=== Исходный текст ===
Какова душа, такова и музыка
№ 7 (78), октябрь 2007
12 августа Сергей Михайлович Слонимский отметил свой 75-летний юбилей. В начале мая на протяжении четырех дней петербургский композитор выступал в столице в роли автора музыки (в Большом зале в исполнении БСО им. П. И. Чайковского прозвучала Симфониетта, в Малом – камерные инструментальные и вокальные сочинения), остроумного рассказчика и блестящего пианиста (творческий вечер в Музее им. Бахрушина), понимающего и предельно откровенного старшего коллеги (встреча в РАМ им. Гнесиных с молодыми композиторами). Прошедшие в Москве события в очередной раз доказали, что Слонимский по-прежнему молод, энергичен и по-юношески дерзок, а значит интересен слушателю.
«Перестать сочинять музыку не удается, она вырывается на волю бесконтрольно», – признался маэстро в одном из последних интервью. Масштаб созданного на сегодняшний день действительно впечатляет: 15 симфоний (Пятнадцатую Слонимский только что завершил и признался, что она «очень сложная»), 11 концертов (в том числе хоровой концерт «Тихий Дон», «Славянский концерт» для органа, 2 фортепианных концерта, а также созданные в 2006 году «Трагикомедия» – Концерт для альта и камерного оркестра и Симфония-концерт для большой альтовой домры и симфонического оркестра). В сфере композиторского интереса остаются театральные жанры: в 2005 на сцене Мариинского театра увидел свет рампы полномасштабный балет «Волшебный орех», который вот уже 2 года является, по признанию В. Гергиева, одним из наиболее посещаемых спектаклей. А совсем недавно появилось ораториальная опера «Антигона» (2006). Возникают и несколько неожиданные жанры: в 2003 году Слонимский создал Реквием – жанр, обращение к которому для автора всегда является чем-то знаковым и глубинным. И, наконец, важным остается для композитора создание камерных сочинений для фортепиано, голоса и др.
Нравственное кредо композитора, заключающееся в «непротивлении добру и решительном моральном противодействии злой силе и опасному большинству», нашло отражение не только в его сочинениях, но и в многочисленных публикациях, выступлениях и общественных акциях. Благодаря инициативе Сергея Михайловича было издано собрание сочинений писателя Л. Лунца, началось возрождение наследия В. Шебалина, Б. Клюзнера, В. Щербачева, он неоднократно выступал в защиту художественного руководителя Капеллы Санкт-Петербурга дирижера В. Чернушенко…
Накануне юбилея Слонимский согласился ответить на несколько вопросов.
– Сергей Михайлович, Ваши годы учения проходили и в Москве, и в Ленинграде. К какой школе Вы себя причисляете?
===
Задание 1:
Перепишите без изменений записи, начиная с самой первой строки и заканчивая строкой, в которой есть «donating at SchoolsRule-Marin (862, 504)», включая ее.
=== Записи для обработки ===
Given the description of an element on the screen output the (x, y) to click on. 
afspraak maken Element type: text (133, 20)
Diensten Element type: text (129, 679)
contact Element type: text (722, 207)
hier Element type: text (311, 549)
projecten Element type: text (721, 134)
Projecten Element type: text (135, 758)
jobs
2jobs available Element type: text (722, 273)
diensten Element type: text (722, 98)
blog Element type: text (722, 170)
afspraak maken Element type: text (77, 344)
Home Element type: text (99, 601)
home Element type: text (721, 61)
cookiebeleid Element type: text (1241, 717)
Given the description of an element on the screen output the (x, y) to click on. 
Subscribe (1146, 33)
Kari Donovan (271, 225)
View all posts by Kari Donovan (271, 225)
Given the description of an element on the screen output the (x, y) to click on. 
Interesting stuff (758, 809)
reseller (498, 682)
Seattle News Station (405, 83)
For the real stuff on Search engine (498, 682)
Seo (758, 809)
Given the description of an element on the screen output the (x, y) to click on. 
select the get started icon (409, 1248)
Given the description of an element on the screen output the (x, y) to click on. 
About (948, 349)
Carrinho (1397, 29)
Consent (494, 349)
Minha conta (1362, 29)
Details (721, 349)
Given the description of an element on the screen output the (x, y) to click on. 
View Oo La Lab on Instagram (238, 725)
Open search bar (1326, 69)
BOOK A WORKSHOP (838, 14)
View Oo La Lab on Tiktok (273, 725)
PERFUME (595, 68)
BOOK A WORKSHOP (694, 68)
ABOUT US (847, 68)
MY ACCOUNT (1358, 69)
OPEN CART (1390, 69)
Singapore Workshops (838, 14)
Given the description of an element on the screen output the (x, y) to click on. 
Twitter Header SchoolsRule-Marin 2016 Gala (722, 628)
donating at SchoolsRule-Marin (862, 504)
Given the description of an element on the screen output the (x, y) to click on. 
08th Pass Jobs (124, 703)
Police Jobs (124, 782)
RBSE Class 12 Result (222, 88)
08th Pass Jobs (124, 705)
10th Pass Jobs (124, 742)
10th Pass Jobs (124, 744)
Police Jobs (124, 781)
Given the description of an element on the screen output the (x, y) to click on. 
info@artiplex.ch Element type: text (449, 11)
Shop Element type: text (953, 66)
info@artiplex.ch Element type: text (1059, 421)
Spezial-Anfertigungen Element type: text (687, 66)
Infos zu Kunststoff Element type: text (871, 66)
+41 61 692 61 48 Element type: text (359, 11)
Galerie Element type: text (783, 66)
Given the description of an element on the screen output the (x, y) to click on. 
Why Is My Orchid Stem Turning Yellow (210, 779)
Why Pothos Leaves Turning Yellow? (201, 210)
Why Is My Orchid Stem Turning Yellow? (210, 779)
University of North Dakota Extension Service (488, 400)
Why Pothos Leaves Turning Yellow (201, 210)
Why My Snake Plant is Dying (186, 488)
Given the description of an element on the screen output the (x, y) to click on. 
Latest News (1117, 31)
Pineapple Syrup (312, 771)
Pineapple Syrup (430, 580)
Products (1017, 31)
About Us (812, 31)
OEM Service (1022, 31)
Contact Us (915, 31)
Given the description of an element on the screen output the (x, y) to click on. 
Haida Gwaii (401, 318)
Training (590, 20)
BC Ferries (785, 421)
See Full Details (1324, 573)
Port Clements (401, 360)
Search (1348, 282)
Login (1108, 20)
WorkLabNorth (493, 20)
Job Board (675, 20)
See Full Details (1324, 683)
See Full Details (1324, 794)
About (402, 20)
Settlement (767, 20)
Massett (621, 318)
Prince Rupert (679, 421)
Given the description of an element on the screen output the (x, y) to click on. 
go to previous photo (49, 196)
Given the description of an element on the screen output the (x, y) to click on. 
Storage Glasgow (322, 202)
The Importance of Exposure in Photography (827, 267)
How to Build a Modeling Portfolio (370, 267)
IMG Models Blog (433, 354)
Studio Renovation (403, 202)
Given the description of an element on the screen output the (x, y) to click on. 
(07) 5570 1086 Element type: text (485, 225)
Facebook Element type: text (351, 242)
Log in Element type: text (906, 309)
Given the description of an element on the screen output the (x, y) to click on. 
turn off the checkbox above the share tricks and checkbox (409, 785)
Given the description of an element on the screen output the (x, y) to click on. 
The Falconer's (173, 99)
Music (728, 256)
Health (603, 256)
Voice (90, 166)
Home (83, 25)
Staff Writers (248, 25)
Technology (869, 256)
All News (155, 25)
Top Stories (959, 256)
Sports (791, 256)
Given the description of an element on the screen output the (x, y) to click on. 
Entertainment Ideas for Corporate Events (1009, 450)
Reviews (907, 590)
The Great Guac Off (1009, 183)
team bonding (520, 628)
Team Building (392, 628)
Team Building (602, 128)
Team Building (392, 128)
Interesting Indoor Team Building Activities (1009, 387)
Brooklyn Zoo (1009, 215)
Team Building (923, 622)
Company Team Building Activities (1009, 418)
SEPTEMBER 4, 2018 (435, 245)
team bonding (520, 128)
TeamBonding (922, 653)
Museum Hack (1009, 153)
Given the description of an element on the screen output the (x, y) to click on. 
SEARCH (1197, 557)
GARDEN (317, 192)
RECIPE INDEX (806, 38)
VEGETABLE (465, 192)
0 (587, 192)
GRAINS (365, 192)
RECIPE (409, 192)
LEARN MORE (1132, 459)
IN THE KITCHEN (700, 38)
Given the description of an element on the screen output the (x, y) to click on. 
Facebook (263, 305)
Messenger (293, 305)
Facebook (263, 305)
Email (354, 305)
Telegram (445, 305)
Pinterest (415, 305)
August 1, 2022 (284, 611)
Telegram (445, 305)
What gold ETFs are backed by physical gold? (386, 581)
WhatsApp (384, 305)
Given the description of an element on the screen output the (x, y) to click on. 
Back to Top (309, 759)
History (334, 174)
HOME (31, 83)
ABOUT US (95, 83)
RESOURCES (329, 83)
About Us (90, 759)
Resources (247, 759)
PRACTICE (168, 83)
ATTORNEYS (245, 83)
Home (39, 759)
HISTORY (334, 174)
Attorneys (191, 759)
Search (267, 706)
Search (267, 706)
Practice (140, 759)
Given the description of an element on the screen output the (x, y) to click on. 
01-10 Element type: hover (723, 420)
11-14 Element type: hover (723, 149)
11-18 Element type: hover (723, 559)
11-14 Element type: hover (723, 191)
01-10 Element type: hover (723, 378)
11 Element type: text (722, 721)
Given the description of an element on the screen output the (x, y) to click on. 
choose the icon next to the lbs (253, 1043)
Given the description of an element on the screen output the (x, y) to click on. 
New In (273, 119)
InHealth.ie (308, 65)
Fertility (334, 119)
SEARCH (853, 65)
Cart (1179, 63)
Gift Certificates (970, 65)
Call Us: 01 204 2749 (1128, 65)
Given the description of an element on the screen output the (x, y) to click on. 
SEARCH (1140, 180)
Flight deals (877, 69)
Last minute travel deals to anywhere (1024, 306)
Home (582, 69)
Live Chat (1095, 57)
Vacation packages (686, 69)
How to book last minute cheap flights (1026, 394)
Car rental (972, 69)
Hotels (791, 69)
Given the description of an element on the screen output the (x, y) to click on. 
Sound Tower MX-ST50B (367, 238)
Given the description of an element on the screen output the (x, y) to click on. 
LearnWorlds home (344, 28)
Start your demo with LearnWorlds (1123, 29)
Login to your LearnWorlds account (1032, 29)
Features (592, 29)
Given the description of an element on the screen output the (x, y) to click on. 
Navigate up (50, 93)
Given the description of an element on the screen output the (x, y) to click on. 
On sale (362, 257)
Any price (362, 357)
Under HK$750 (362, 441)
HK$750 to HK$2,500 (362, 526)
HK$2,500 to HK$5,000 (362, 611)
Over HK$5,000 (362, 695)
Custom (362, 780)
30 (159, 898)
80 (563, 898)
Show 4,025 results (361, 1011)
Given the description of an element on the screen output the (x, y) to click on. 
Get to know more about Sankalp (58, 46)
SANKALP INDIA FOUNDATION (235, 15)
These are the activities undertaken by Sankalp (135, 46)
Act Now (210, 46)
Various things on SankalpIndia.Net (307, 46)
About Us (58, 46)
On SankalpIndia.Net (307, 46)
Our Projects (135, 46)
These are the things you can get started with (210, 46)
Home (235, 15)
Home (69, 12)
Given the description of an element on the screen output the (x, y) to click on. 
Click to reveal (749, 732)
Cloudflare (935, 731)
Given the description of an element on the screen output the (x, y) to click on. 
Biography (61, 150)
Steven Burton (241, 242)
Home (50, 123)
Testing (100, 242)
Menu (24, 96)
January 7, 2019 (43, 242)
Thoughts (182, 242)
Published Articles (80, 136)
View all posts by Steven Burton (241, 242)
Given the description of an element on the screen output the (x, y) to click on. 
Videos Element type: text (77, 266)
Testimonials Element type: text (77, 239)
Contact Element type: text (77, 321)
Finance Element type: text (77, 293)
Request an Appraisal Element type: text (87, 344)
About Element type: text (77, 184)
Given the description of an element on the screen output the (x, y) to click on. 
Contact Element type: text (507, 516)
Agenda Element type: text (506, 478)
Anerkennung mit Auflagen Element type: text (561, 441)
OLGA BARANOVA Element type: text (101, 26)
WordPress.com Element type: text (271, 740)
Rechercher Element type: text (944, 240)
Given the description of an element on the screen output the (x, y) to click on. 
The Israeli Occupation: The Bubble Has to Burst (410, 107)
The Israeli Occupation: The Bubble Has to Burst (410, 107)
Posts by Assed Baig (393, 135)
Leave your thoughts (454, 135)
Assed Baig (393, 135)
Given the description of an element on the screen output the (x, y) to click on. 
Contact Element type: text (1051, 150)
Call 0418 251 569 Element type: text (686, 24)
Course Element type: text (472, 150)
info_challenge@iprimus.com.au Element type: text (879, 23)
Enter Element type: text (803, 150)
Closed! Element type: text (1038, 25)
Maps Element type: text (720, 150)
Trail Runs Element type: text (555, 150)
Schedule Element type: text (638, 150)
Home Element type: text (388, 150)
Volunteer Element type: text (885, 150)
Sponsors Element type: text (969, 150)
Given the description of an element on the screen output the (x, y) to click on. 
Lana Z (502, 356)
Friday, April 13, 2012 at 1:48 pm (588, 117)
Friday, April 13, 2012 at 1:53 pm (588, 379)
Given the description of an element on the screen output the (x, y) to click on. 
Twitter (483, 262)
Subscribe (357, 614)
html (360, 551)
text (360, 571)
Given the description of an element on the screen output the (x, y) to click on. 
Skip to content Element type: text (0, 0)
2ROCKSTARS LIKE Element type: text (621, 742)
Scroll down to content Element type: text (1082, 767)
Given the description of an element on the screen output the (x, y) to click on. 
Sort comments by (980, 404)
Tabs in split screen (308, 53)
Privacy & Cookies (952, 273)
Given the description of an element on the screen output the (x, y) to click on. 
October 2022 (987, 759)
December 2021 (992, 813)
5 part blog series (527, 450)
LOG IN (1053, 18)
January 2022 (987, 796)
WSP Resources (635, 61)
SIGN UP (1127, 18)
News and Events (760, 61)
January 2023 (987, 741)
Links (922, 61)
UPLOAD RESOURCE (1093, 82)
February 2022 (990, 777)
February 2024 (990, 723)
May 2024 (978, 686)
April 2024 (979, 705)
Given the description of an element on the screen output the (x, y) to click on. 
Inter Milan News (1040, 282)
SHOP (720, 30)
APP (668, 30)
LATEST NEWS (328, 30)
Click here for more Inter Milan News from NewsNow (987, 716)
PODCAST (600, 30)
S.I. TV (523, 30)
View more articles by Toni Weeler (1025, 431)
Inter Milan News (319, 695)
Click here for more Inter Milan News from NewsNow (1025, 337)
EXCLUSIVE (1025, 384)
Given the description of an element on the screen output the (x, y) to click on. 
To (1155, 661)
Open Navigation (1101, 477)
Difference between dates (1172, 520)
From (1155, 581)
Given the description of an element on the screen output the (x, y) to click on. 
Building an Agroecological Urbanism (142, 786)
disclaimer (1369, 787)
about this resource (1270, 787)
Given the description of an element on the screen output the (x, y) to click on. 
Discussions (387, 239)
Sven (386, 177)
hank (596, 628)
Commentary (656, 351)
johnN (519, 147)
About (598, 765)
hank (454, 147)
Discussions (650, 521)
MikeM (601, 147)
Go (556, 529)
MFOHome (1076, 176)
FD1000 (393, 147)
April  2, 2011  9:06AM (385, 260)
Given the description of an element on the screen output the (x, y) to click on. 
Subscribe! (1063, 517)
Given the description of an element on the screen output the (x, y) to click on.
===
Задание 2:
В каком году, согласно статье о Сергее Слонимском, на сцене Мариинского театра впервые показали балет «Волшебный орех»?

Решение 1:
Given the description of an element on the screen output the (x, y) to click on. 
afspraak maken Element type: text (133, 20)
Diensten Element type: text (129, 679)
contact Element type: text (722, 207)
hier Element type: text (311, 549)
projecten Element type: text (721, 134)
Projecten Element type: text (135, 758)
jobs
2jobs available Element type: text (722, 273)
diensten Element type: text (722, 98)
blog Element type: text (722, 170)
afspraak maken Element type: text (77, 344)
Home Element type: text (99, 601)
home Element type: text (721, 61)
cookiebeleid Element type: text (1241, 717)
Given the description of an element on the screen output the (x, y) to click on. 
Subscribe (1146, 33)
Kari Donovan (271, 225)
View all posts by Kari Donovan (271, 225)
Given the description of an element on the screen output the (x, y) to click on. 
Interesting stuff (758, 809)
reseller (498, 682)
Seattle News Station (405, 83)
For the real stuff on Search engine (498, 682)
Seo (758, 809)
Given the description of an element on the screen output the (x, y) to click on. 
select the get started icon (409, 1248)
Given the description of an element on the screen output the (x, y) to click on. 
About (948, 349)
Carrinho (1397, 29)
Consent (494, 349)
Minha conta (1362, 29)
Details (721, 349)
Given the description of an element on the screen output the (x, y) to click on. 
View Oo La Lab on Instagram (238, 725)
Open search bar (1326, 69)
BOOK A WORKSHOP (838, 14)
View Oo La Lab on Tiktok (273, 725)
PERFUME (595, 68)
BOOK A WORKSHOP (694, 68)
ABOUT US (847, 68)
MY ACCOUNT (1358, 69)
OPEN CART (1390, 69)
Singapore Workshops (838, 14)
Given the description of an element on the screen output the (x, y) to click on. 
Twitter Header SchoolsRule-Marin 2016 Gala (722, 628)
donating at SchoolsRule-Marin (862, 504)

Решение 2:
В 2005 году.